Prairie Island filled its waste pool years ago and will fill 17 steel waste casks outside the plant in the next seven years. Minnesota law prohibits more than 17 outdoor casks, so plant managers are scrambling for options, including U.S. federal court.
Northern States is the lead plaintiff among several plants that filed lawsuits against the DOE because the department didn't take their waste in 1998 as promised.
Plant managers point to their ratepayers. Homeowners nationwide who use nuclear-generated electricity had dumped $15 billion into a fund hoping that Yucca would have been opened by 1998. The Minnesota ratepayers have spent millions more to construct the 17 casks.
Federal courts ruled that the DOE is indeed obligated to take the waste, even with no place to put it. The plants await an award in appeals court.
"We are asserting that the federal government is liable for $1 billion -- with a B -- worth of damages because of a breach of contract," Northard said. "They gave us an ironclad guarantee that they would take the waste by Jan. 31, 1998, which seemed reasonable at the time.
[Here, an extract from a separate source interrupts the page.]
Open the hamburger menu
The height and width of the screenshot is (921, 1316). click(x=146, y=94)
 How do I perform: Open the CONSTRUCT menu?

You know the rest -- they didn't meet their end of the bargain."
The nuclear industry is now preparing for early next year when the latest version of a nuclear waste bill will be debated in Congress. The bill would allow for waste shipments to be delivered at Yucca as early as 2007.
Nevada's Democratic Sens. Richard Bryan and Harry Reid will argue against the bill. Sen. Frank Murkowski, R-Alaska, and Sen. Larry Craig, R-Idaho, will lead the bill's supporters. Whispering in the ears of all four will be members of a coalition of nuclear interests, including power plant managers, politicians ranging from mayors to state legislators and a number of lobbyists.
"We've been awfully concerned about pouring hundreds of millions of dollars into this national nuclear waste fund to identify, characterize and prepare a high-level disposal site at Yucca Mountain," said Dennis Schornack, a radioactive waste commissioner for Michigan Gov. John Engler. "We've put a lot of money in and not gotten much progress."
Michigan has four nuclear reactors.
"States for the last several years have been trying to get Congress to live up to its obligation to remove nuclear waste," said John Strand of the National Association of Regulatory Utility Commissioners.
Others working the pro-Yucca circuit include Idaho state lawmaker Jack Barraclough, a retired hydrologist who has studied waste storage.
"Nature never creates an ideal location, but Yucca comes as close as you could find," said Barraclough, who works closely with Sen. Craig on the waste issue. "The Department of Energy and Congress have not held up their obligation. We can solve the waste problem but there doesn't seem to be enough political will to do it."
Augusta, Ga., Mayor Bob Young is another politician who has become active on the issue. He visited Yucca Mountain last summer.
"I heard the people out there in Nye County on their concerns and I understand their concerns," Young said. "But those of us who live in communities where waste is being stored temporarily have concerns, too. We're very confident with the science that has been used to determine Yucca is a suitable site."
The Nuclear Energy Institute likely will continue to take the most visible role in lobbying Congress. The institute pledges to continue lobbying for Yucca until it opens.
"The fuel can be stored safely on site (at power plants), but it gives you an added measure of safety and efficiency to consolidate the fuel in a dry and remote location and get it away from the nation's oceans, lakes, rivers and bays," Unglesbee said. "It makes environmental sense."